TEXT:
Finland will be the first Nordic country to establish a statutory transparency register

High-quality legislative drafting must identify how the outcome will affect the people and sectors in the scope of the legislation. To ensure this, the drafting process must involve experts and interest representatives who are specialised in the subject matter.

In accordance with the Government Programme of Prime Minister Sanna Marin, Finland will be the first Nordic country to enact an act on a transparency register. The purpose of the act is to strengthen our open democracy by improving the transparency of decision-making.

The proposal for the act on the transparency register was up for comments until the end of January. The act obligates organisations and individuals engaged in lobbying activities to register in an electronic transparency register and to report on their lobbying activities twice a year. The plan is to launch the register in 2023.

The register will allow citizens, the media and the targets of lobbying to access information on lobbying activities. This will help evaluate the decision-making process and the underlying interests. By regularly publishing data on lobbying, we can also prove that it is an essential part of democracy.

COLLECTED MATERIAL:
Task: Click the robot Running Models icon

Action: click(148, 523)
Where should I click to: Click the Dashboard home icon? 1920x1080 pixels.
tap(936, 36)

WORK INSTRUCTIONS:
[A] Rewrite the text on Finland's transparency register starting with "High-quality legislative drafting" and going on through "register in 2023.", with "transparency register" replaced by "lobbying register".
[B] Extend the text on Finland's transparency register by continuing it from the point where it stops.
The data placed after the text is separate material.

TASK-BY-TASK RESULTS:
[A]
High-quality legislative drafting must identify how the outcome will affect the people and sectors in the scope of the legislation. To ensure this, the drafting process must involve experts and interest representatives who are specialised in the subject matter.

In accordance with the Government Programme of Prime Minister Sanna Marin, Finland will be the first Nordic country to enact an act on a lobbying register. The purpose of the act is to strengthen our open democracy by improving the transparency of decision-making.

The proposal for the act on the lobbying register was up for comments until the end of January. The act obligates organisations and individuals engaged in lobbying activities to register in an electronic lobbying register and to report on their lobbying activities twice a year. The plan is to launch the register in 2023.

[B]
Finnish lobbyists are willing to make their lobbying activities public. Finland does not need a transparency register to prevent any shady cabinet deals, but simply to make lobbying more open and easy to understand.

A few organisations already voluntarily report on their lobbying activities on their own websites. Finance Finland publishes annual reports of its lobbying activities, disclosing the political decision-makers we have lobbied in Helsinki and Brussels.

Finland does not need a transparency register

to prevent any shady cabinet deals,
but simply to make lobbying more open
and easy to understand.

Lobbyists include, for example, non-governmental organisations, social partners and the trade associations of different sectors. Grassroots civic engagement will fall outside the scope of the register.

Corporate lobbying is largely done through industrial associations, but companies also lobby legislation directly in issues closely related to their own business operations. The transparency act will apply to companies who are engaged in planned, long-term lobbying activities or consultation.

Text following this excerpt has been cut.